Eyeing Oracle, CEO Billy Bosworth says DataStax Enterprise 3.1 eliminates some of the complexity that's deterred holdouts

Since its inception in 2010, DataStax has managed to convert an impressive lineup of enterprise customers -- including Adobe, eBay, Netflix, and Sony -- to its DataStax Enterprise database. While fans of the nonrelational database platform praise its high level of availability, flexibility, and scalability, holdouts have been put off by Cassandra's inherent complexity.

That's why the company has concentrated its effort on making the newly released version 3.1 of DataStax Enterprise more user-friendly and, thus, more appealing to developers, according to company CEO Billy Bosworth. Bosworth -- who spent a couple of decades neck-deep in relational databases before joining DataStax -- said Cassandra's been fairly criticized as "a little challenging to use."

"It's not going to be the most intuitive piece of software you ever started working with," he told IDG Enterprise Chief Content Office John Gallant in an interview. "When I first looked at Cassandra in 2010, I had that same feeling. 'Whoa, this thing is bit challenging to get your arms around.'"

DataStax Enterprise, for the uninitiated, is a database that integrates Apache Cassandra for handling real-time data; Apache Hadoop for batch analytics; Apache Solr for search; and OpsCenter for visual monitoring and management. Atop all of that is a security overlay.

DataStax first unveiled DataStax Enterprise in 2011 and has seen significant adoption, according to Bosworth. "Our customers are the application kings who are building these online, mission-critical systems ... but they have a very high demand around this data to be hot.

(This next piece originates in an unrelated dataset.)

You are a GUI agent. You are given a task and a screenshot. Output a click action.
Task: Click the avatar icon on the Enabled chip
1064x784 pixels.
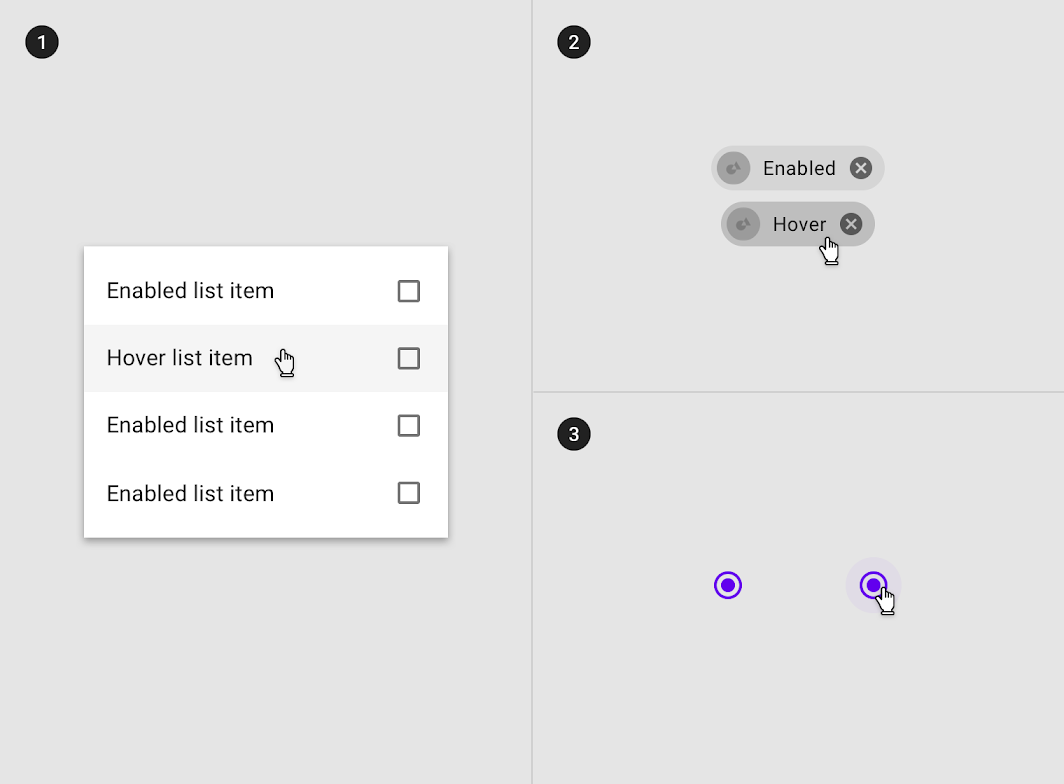[734, 168]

It has to be transactional, ready, fast, very highly performance -- but they are going to want to ask different things of that data," said Bosworth. "They are going to want to ask some analytical questions. They are going to want to do some very deep searching, which requires indexing [and] is very taxing on a system."

DataStax was designed to fit that bill, Bosworth said. "We combine those [open source technologies] into a single system ... and now, you don't have to worry about any ETL. You don't have to move your data anywhere. Our mission for the application team is to keep your hot data hot and to let you do different things with it -- but to never impact performance and increase operational complexity."

Focused on developers

Over the past year, the company has turned its focus to meeting the needs to developers, Bosworth said. Among the new version's improvements, the company has refined CQL3 (Cassandra Query Language) to make it more familiar for developers who work with relational databases. "If you know SQL, you're going to be very, very comfortable as soon as you look at CQL, because it's a subset of [SQL]," Bosworth said. "It offers developers one standard way to be able to interact with the database."

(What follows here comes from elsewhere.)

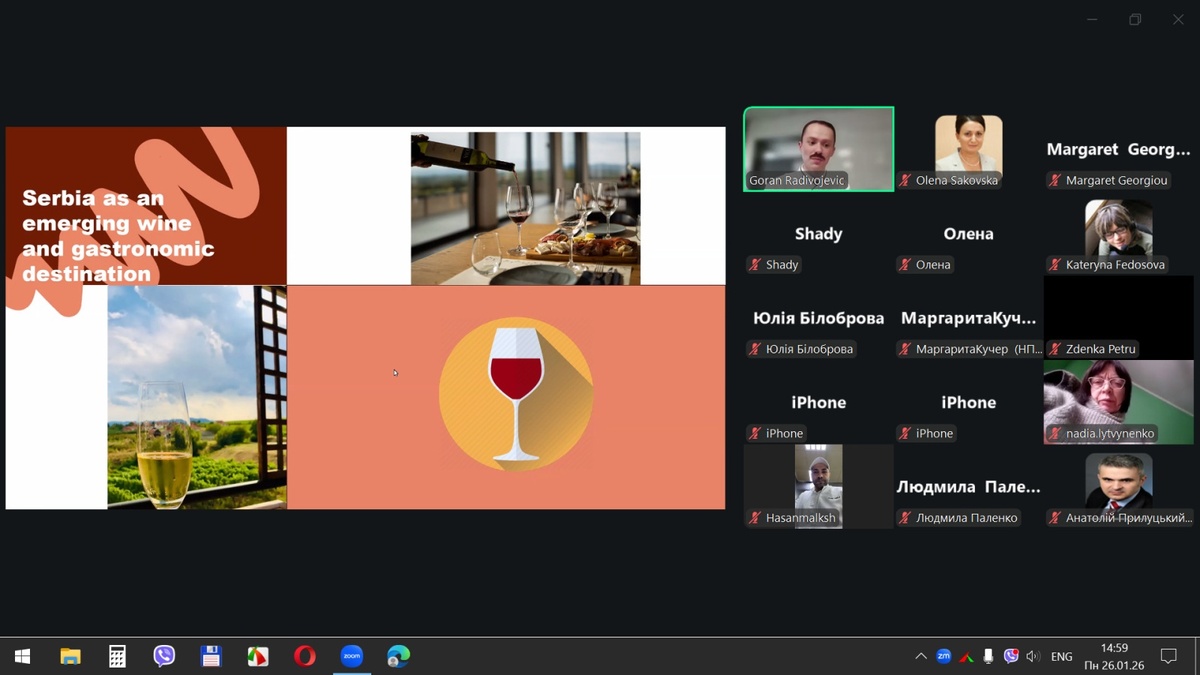The width and height of the screenshot is (1200, 675).
Task: Open Microsoft Edge from taskbar
Action: 398,656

DataStax has introduced its own set of drivers (for .Net, Java, and so on), which it also develops and maintains in-house. "We assure you [these drivers] will work and work properly," Bosworth said. "We've had these drivers scattered around the open source community, and no one sure which is the right version."

DataStax Enterprise 3.1 yields superior scalability, according to the company: It lets users manage up to 10 times as much Cassandra data per node in some use cases. What's more, version 3.1 integrates with Apache Solr 4.3, which offers new features for speedier search performance, new memory caches, and monitoring functionality, as well as greater reliability, according to the company.

DataStax also says it has simplified manageability, introducing virtual nodes and parallel operations such that users can increase capacity and perform maintenance operations more quickly. In addition, the company has introduced tracing features for deeper visibility into response times and other database operations.

The Oracle obstacle

DataStax has its work cut out as it takes on what may be its chief enterprise rival, Oracle. "We do see right now a lot of discussion and debate at multiple levels in the organization around the Oracle footprint that already exists," said Bosworth.

By Bosworth's reckoning, Oracle's database platform isn't sufficiently scalable for the cloud world: "When you start walking in and implementing these systems where you're seeing [data] in real time ... they're taking those Oracle apps and starting to say, 'These are hitting a wall. We are not interested in necessarily in the Exagrid strategy that Oracle is proposing. We want to look at something new and different.'"

At a higher level, Bosworth had one piece of advice from the relational database world into the cloud-centric, mobile-intensive nonrelational world: Change the way you think about your data model.

"You have to change how you think about blueprinting your data inside a database. If you don't get that right, everything gets exponentially harder," Bosworth said. "Once you get the data model right, you are going to find that you are not going to be intimidated when you start to look at how you can access and interface the database. We're making that easier and easier for relational-minded people -- but you do have to put in the legwork around the data model itself."